Starting in early January 2010 work began on the visual campaign. Before storyboarding, one of the first steps was to map out and formulate how characters could move and interact within the environment. A large tree would act as the epicenter for the Empire and also as a point of reference for each shot. Anywhere the viewer stands inside the Empire, the tree orientates viewer as to their location. The tree is an important element because it provides visual cues as to how the inhabitants of this Empire divide social classes and how they respect the environment in which they reside. The tree itself is broken and the limbs shorn off, implying a decadent society. The overgrowth and supremely large nature of the tree hark to the oversized fruits and vegetables of surrealist artist Giorgio De Chirico. The tree itself is built upon a harsh landscape of stone. The weathered landscape and the restrictive nature of the clothing required an automated system of transportation. The vain characters in the Empire must ride on rail systems to gain access to the schoolhouse atop the tree.
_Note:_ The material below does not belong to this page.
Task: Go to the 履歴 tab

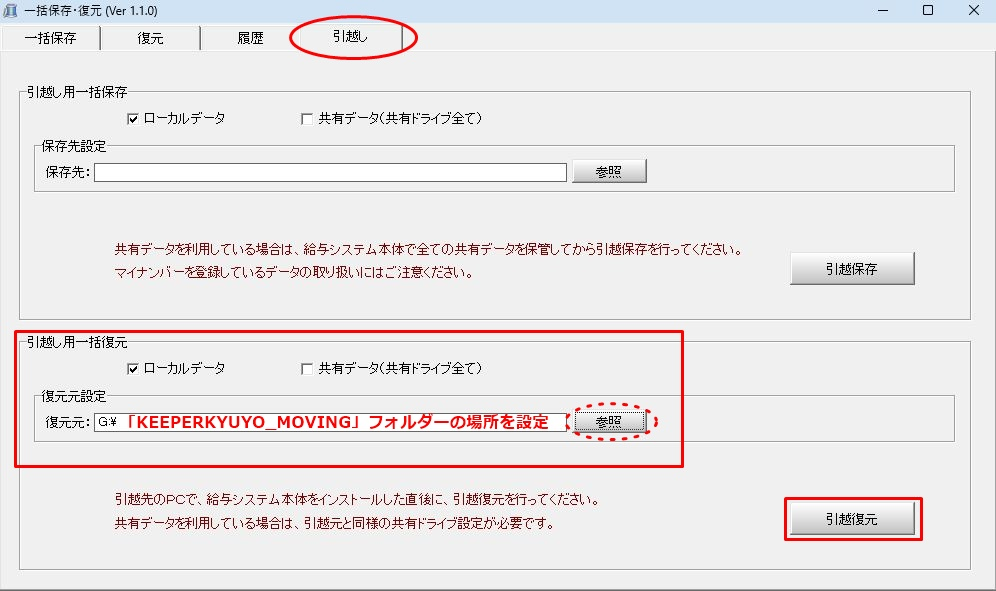Action: pyautogui.click(x=249, y=39)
The first thing constructed was the tree itself. It had a 4X4 inch wood armature that was cut at a 20-degree angle to cast the trunk of the tree in a position simulating movement. Two-inch high-density polystyrene foam was glued to the armature with expanding polyurethane foam. The basic shape was made using a serrated knife and a long bladed reciprocating saw. Using a grinder and a 5-inch cutting disk made the bark detail. Once the tree was shaped it was coated in an acrylic base coat to protect the foam from damage from any spray paint used from aerosol cans. The spray paint would etch the foam if it were not first coated in an acrylic paint.

In order to film the model in the round it was determined to have the model table pivot around a central axis. This was accomplished by using wheel bearings and roller- ball castors that provided near effortless smooth movement for filming all elements of the model. A system of electrical brushes on copper-ringed commutators provided the model with electrical current without wire entanglement when the need arose for lighting and train movement while filming.
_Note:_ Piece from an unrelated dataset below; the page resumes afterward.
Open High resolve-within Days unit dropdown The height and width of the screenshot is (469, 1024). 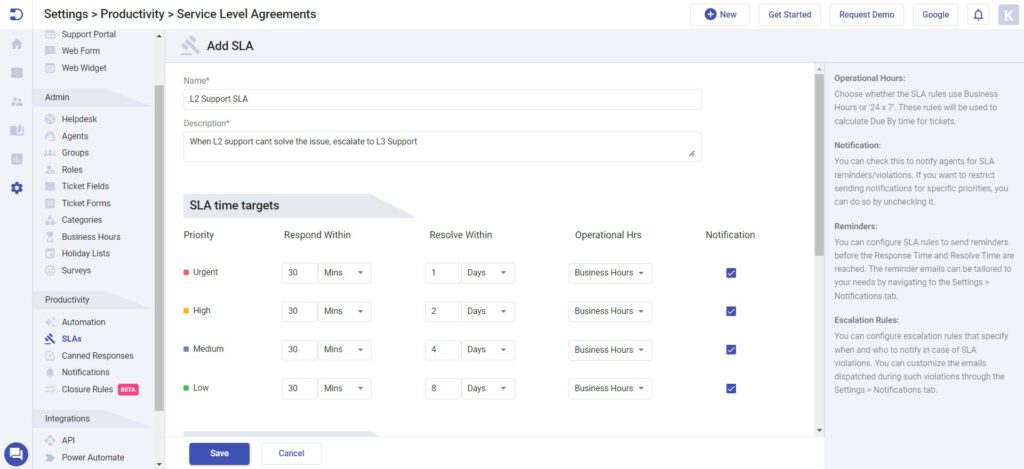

Experimentation for rock formations was complicated. After using real rock impressions in modeling clay and casting plaster in the impressions it was determined that the process not only was time consuming and costly but it lacked the desired effect. An accidental spill of lacquer thinner on a piece of polystyrene provided a result that produced the most dramatic effect of rock structure for the model. When the etching of the polystyrene subsided, an acrylic paint was applied to provide the landscape presently on the model.

Real mosses, miniature ferns and lichens were glued to various areas to provide a juxtaposition of hard and soft surfaces that would lend visual interest to the environment. Other surfaces were covered with adhesive glue and either sprinkled with colored flocking or sawdust that was later spray-painted to achieve a rugged appearance. A clear epoxy resin was spread over a black acrylic painted surface to provide the simulation of water. The model was made in four segments that could be removed from the main frame of the unit for transport. A rolling base was made to provide mobility to the model, as the model would need to be moved to natural light or a location where a blue screen could be erected for filming. The tree houses were made from split popsicle sticks, 1/16-inch luan mahogany, and cereal box cardboard covered with acrylic paint. 

The entire model's surface was built from polystyrene foam.  The interior of the tree houses have LED lights that can be lit from the same location as the track regulator. The overall presentation of the Empire model was made to mimic an excision of a plot of land from earth and placed on display for observation in a surreal setting.